Confissões de uma Arquiteta: Terminei

Um conto erótico de TTT
Categoria: Heterossexual
Contém 3025 palavras
Data: 25/01/2026 16:17:48

Oii gente... Pois é, aconteceu. Depois de tanto enrolar, de tanto voltar atrás, de tanto "a gente se ama, mas..." e "vamos tentar de novo", eu terminei de vez com o Lucas.

Não foi uma briga explosiva, nem descoberta de traição (pelo menos não da parte dele saber das minhas). Foi simplesmente o acumulado: as noites em que ele preferia o celular ao meu corpo, as promessas vazias de "vamos morar junto", as vezes que eu me sentia invisível mesmo estando do lado dele. E, claro, o peso das minhas próprias aventuras pesando na consciência – ou melhor, o peso de não sentir mais peso nenhum por elas.

Agora solteira, comecei a sair mais. Nada de ficar em casa chorando. Fui pra bares, baladas, apps (mas só pra flertar, ainda não marquei nada). E rolou umas coisas que me deixaram com um fogo danado que acho que vale a pena contar, não é nada ainda perto do que tinha contado para vocês, mas queria compartilhar.

Primeiro, teve um cara que conheci no meu intervalo do almoço. Eu tava saindo da empresa, que para quem não lembra, fica na Faria Lima, morta de fome depois de uma reunião eterna, e parei num daqueles restaurantes rápidos no térreo do prédio vizinho – salada, suco verde, comida boa e barata. Sentei numa mesa do lado da janela, mexendo no celular distraída, quando ele se aproximou: "Desculpa incomodar, mas essa mesa aqui do lado tá livre? O lugar tá lotado hoje". Voz grave, sorriso fácil. Levantei os olhos e vi: moreno claro, cabelo curto bagunçado, barba rala bem aparada, uns 35 anos, camisa social cinza clara com as mangas dobradas até o cotovelo, revelando antebraços definidos. Bonitão de um jeito discreto, daqueles que não precisam forçar. Nome dele é Thiago, consultor financeiro numa firma ali perto.

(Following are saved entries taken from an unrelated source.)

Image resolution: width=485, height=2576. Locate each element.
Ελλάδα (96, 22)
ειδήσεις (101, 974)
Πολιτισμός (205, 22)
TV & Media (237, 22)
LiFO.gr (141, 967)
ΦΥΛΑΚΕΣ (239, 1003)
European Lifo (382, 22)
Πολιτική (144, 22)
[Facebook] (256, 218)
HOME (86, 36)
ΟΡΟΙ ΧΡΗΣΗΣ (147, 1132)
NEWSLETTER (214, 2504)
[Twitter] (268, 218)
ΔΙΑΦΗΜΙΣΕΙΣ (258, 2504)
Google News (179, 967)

Ele sentou, pediu um wrap de frango e um café, e puxou papo natural: "Você trabalha aqui por perto? Parece cansada, reunião pesada?". Ri e respondi que sim, arquiteta, dia cheio de mudanças de planta do cliente. A conversa fluiu fácil – ele contando que odiava o trânsito de São Paulo mas amava a adrenalina do mercado financeiro, eu falando das viagens que tava planejando pro carnaval. Ele me olhava fixo nos olhos, mas de vez em quando descia pro meu decote sutil da blusa soltinha, pros meus lábios enquanto eu mordia o garfo. Sentia um formigamento leve na pele, aquele tesão inicial que começa devagar, como se o ar tivesse ficado mais quente. Ele deu em cima de leve, sem ser grosso e depois disse: "Se não for muito ousado, adoraria continuar essa conversa num lugar mais tranquilo depois do expediente". Eu não vi problema nenhum – solteira há poucos dias, corpo pedindo atenção, e ele era charmoso pra caralho. "Por que não? Me manda mensagem", respondi, trocando números rapidinho antes de voltar pro trampo.

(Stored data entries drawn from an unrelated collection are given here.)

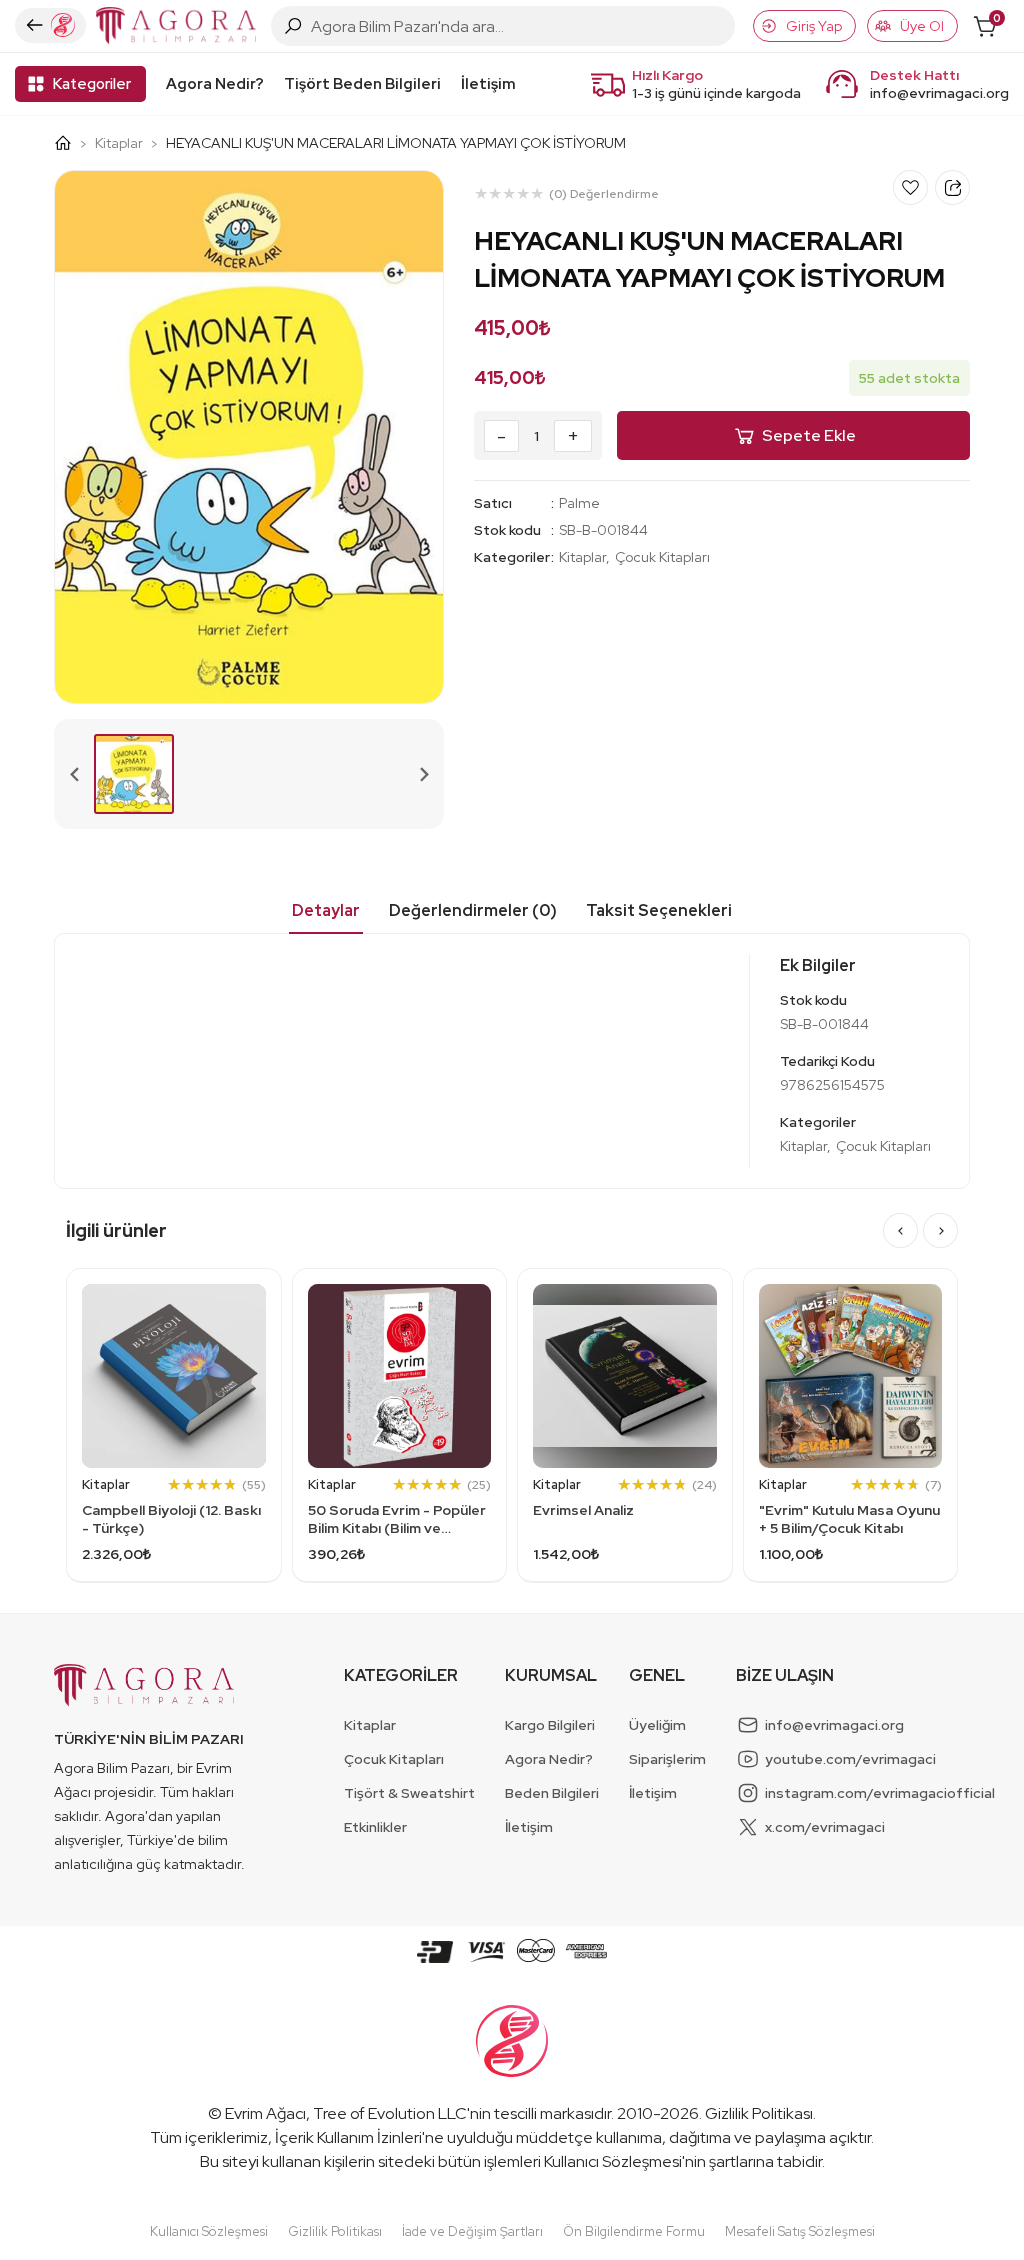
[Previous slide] (75, 774)
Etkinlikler (375, 1827)
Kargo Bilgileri (550, 1725)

No fim do dia, por volta das 19h30, ele mandou: "Tô saindo agora. Aquele barzinho no shopping aqui perto ainda tá de pé? Te espero no balcão se quiser". Respondi na hora: "Tô indo. Me dá 20 minutos pra trocar de roupa". Mas aí veio o problema: eu tava vestida pro trampo, nada sexy, nada que desse vontade de ser devorada. Saí da firma ainda com a roupa do dia: calça social cinza clara de alfaiataria (daquelas retas, confortáveis pra ficar sentada horas no Revit), blusa branca de algodão soltinha com mangas 3/4, botinha preta baixa e sem salto, cabelo preso num coque bagunçado porque o calor tava insuportável. Era prático, profissional, discreto – tipo "arquiteta plena que não quer chamar atenção no escritório". Mas pra um barzinho à noite, com um cara que já tinha me deixado molhada só com o papo do almoço, aquilo era deprimente. Eu precisava de algo que gritasse "vem me pegar", não "volta pro Excel".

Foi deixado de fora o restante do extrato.